Hi all,
I am following Schloss’s MiSeq SOP to process my 16S V6 region Illumina data with some modification. However, I would like to understand how the unique.seqs work. Since the V6 region generate from illumina HiSeq is pretty short (90bp), the chances of getting the exact sequence is very high. If I apply unique.seqs to remove all the “replicate” reads, will this affect the OTU calculation and generation of rarefaction curve plots?
Thanks!
The unique.seqs command creates a names file that includes the duplicates. When you run the cluster command be sure to include the names file, cluster(column=yourDistanceMatrix, name=yourNameFIle). Including the names file ensures that the duplicates are included in the OTUs and the rest of the downstream analysis.

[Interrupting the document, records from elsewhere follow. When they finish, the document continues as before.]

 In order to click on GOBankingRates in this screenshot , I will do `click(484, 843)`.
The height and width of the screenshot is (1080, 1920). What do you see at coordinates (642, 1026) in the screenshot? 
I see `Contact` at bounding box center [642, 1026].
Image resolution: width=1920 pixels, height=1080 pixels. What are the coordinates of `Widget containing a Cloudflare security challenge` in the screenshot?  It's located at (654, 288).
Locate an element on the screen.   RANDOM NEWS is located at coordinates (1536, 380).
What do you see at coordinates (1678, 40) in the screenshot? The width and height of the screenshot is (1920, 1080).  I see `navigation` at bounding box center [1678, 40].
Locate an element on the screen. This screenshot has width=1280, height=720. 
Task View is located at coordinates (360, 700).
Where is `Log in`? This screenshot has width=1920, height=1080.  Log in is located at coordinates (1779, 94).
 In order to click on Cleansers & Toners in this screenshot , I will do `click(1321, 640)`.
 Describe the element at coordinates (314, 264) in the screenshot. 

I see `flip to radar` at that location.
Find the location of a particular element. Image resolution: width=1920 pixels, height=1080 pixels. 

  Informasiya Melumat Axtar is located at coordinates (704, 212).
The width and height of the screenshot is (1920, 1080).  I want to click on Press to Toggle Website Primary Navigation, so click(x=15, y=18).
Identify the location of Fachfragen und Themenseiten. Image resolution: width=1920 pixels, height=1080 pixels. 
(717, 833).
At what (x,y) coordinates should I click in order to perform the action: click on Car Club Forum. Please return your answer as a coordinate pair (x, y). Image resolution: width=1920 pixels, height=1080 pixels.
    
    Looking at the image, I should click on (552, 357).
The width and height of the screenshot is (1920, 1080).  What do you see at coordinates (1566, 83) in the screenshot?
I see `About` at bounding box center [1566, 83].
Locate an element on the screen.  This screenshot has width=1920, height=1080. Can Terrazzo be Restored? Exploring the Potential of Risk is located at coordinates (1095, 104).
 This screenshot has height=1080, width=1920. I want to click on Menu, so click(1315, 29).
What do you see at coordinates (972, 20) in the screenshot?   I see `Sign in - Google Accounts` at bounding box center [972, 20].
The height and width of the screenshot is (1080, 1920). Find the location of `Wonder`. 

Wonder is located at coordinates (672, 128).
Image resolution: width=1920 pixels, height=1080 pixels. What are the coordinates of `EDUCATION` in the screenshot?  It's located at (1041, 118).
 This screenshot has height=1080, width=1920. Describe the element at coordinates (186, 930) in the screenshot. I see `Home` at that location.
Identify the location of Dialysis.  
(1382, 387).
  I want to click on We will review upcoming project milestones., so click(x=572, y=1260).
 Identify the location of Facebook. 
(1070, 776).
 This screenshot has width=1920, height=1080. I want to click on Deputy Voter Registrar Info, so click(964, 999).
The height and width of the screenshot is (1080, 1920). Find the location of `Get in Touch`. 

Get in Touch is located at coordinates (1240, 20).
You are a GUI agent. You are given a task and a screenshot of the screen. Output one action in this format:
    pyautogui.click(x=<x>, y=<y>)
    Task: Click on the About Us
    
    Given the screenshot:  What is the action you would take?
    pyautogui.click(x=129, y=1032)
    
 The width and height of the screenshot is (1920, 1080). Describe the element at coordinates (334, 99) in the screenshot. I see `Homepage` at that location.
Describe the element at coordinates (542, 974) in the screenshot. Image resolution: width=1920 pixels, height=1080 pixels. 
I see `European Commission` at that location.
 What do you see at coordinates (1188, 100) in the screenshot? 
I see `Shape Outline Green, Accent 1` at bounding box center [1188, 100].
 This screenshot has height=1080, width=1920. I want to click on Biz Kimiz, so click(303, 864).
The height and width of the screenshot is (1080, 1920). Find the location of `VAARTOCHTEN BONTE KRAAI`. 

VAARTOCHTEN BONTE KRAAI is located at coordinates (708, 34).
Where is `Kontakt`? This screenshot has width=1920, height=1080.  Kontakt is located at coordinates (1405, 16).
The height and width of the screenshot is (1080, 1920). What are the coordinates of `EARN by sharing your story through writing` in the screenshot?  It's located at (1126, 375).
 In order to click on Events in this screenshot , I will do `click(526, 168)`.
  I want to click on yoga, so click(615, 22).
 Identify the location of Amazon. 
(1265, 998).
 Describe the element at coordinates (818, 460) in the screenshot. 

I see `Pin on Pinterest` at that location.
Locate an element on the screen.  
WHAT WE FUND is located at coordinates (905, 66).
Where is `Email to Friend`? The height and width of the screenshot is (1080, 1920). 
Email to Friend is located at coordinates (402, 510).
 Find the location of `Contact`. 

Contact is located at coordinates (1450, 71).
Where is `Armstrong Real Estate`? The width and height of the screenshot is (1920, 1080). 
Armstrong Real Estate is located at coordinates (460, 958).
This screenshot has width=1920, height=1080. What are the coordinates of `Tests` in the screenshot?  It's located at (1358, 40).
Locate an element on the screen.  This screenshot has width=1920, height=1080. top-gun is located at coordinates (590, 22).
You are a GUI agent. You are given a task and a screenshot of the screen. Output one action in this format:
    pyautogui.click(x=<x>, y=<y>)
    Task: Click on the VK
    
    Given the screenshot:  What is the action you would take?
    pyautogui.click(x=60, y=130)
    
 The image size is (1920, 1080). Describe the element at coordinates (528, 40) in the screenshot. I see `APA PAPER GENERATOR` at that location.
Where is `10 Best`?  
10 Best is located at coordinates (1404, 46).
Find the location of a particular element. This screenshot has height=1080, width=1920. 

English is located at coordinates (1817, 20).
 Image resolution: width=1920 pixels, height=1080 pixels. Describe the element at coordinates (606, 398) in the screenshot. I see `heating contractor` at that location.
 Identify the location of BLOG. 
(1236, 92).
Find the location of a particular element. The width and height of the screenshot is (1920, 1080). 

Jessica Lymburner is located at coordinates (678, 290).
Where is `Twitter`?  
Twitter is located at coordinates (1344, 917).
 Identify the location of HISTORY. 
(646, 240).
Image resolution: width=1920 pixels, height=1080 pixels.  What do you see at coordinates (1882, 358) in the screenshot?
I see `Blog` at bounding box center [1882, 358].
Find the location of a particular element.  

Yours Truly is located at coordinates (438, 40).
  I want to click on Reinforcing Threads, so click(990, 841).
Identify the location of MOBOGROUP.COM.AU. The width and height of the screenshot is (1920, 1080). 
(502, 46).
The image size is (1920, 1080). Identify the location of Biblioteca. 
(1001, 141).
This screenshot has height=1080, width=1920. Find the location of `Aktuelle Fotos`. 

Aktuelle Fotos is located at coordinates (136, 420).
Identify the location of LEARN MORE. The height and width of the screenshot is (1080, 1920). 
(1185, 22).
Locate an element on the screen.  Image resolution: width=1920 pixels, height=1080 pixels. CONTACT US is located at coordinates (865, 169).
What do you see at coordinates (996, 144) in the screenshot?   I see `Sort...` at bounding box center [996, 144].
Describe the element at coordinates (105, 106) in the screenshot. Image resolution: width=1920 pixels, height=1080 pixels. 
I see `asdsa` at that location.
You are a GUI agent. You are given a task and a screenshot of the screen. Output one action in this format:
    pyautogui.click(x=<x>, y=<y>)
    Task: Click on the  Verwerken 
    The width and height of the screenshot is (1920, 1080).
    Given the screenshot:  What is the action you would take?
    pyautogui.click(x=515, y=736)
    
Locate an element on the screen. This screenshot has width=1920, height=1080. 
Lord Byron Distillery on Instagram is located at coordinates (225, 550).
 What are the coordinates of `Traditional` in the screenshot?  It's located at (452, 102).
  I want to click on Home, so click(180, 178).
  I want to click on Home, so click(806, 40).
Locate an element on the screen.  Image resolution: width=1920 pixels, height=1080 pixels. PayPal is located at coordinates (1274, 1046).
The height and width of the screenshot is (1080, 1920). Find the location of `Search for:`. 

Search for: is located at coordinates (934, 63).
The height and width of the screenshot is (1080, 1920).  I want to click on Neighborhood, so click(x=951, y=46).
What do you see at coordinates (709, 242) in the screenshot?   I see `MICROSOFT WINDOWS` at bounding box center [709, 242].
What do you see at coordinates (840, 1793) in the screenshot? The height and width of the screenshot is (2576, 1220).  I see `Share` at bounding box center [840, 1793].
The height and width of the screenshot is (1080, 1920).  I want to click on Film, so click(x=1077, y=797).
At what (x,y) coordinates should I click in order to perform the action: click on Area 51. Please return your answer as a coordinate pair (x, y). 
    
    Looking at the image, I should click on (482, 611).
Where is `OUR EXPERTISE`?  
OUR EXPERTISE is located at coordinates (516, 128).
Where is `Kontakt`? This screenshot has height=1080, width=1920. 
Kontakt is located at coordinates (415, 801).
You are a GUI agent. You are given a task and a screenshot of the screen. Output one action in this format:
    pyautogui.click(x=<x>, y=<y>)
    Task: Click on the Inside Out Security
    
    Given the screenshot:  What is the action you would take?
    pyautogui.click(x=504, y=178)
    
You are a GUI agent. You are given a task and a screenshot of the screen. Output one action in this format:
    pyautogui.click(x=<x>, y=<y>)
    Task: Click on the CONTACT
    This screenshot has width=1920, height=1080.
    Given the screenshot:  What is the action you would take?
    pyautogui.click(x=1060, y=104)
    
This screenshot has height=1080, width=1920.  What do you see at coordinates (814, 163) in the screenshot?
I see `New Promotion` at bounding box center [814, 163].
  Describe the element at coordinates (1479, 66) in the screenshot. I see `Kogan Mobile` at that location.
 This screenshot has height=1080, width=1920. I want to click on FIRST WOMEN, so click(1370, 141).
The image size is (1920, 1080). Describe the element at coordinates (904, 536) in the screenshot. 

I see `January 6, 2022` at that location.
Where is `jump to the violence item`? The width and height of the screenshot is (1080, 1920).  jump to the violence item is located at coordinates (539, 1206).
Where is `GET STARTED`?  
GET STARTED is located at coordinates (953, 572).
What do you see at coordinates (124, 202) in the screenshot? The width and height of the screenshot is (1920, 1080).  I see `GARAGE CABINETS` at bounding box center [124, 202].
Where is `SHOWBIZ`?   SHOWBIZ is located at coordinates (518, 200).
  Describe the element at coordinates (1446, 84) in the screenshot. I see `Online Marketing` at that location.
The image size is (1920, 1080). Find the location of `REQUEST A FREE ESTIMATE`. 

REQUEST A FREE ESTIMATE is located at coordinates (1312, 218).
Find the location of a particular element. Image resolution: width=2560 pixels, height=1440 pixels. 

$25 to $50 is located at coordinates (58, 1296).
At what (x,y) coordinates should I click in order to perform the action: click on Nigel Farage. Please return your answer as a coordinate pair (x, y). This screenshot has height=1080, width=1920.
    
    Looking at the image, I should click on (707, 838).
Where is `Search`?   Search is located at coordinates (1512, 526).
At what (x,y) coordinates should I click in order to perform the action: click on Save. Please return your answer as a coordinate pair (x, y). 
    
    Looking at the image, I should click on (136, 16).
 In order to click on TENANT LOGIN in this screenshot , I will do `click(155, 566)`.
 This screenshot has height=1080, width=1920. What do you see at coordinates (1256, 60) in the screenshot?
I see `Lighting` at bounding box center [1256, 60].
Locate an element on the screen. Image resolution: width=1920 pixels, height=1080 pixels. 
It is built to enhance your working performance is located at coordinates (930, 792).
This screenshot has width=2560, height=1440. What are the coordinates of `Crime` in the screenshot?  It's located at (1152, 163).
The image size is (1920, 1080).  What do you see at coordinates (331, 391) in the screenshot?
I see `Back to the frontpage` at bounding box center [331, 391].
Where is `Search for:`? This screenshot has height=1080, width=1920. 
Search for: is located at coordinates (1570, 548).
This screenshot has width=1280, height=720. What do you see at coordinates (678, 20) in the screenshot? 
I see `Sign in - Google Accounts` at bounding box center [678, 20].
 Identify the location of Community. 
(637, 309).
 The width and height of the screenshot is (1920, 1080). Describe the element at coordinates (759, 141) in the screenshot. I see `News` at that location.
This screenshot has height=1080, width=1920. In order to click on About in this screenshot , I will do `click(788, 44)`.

Thanks westcott for your input. Now I have a better understanding how the name file works. However I do have another question regarding the OTU calculation. I subject the unique sequences to clustering using the pre.cluster and cluster command.
In my datasets, I am getting around 1,600+ unique sequence out of original 25,000 sequences after the clustering process, but when i continue to get the rarefaction curve, the rarefaction curve plotted with more than 9000+ unique sequences/OTU based on unique cut off. To my understanding the sequences that can be clustered should be consider as one OTU, I am wondering why I am still getting a very steep rarefaction curve?